Data records
****
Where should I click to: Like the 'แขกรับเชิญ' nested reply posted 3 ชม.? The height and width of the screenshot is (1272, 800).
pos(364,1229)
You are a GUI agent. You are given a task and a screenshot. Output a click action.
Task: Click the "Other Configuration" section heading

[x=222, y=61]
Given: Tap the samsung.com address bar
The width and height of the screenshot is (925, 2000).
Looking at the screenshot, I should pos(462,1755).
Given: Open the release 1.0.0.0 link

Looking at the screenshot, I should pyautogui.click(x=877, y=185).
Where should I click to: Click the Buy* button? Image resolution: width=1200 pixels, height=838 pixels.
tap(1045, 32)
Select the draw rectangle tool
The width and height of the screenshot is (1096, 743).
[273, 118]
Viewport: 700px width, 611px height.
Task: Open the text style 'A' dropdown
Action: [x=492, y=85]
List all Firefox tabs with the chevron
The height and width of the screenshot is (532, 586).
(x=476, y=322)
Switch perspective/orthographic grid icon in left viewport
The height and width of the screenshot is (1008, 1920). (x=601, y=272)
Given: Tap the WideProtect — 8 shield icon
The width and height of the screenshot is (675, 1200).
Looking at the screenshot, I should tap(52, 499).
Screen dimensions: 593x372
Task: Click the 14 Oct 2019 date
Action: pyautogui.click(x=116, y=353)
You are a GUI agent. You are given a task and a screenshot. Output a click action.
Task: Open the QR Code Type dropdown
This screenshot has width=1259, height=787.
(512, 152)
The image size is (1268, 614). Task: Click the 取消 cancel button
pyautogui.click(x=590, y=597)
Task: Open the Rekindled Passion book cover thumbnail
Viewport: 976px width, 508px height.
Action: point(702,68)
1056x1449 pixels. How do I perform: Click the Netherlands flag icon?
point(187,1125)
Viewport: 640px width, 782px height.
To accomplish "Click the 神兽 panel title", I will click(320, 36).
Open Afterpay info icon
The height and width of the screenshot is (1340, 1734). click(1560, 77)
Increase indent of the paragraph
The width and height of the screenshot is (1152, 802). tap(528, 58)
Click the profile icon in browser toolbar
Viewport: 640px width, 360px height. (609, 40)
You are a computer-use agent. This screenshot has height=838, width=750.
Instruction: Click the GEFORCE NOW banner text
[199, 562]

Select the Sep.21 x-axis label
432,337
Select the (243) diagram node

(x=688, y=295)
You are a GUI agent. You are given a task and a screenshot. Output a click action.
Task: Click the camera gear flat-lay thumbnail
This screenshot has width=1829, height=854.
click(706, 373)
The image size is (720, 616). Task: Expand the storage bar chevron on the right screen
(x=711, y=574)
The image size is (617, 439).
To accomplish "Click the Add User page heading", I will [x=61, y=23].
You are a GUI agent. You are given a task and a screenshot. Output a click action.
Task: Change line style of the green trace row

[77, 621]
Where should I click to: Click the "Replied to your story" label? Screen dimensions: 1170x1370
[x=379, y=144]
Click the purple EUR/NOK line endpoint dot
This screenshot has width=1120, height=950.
****
◆ What to do:
Check each line above for the string "will", then copy the ones that have it.

◆ Response to the task:
To accomplish "Click the 神兽 panel title", I will click(320, 36).
To accomplish "Click the Add User page heading", I will [x=61, y=23].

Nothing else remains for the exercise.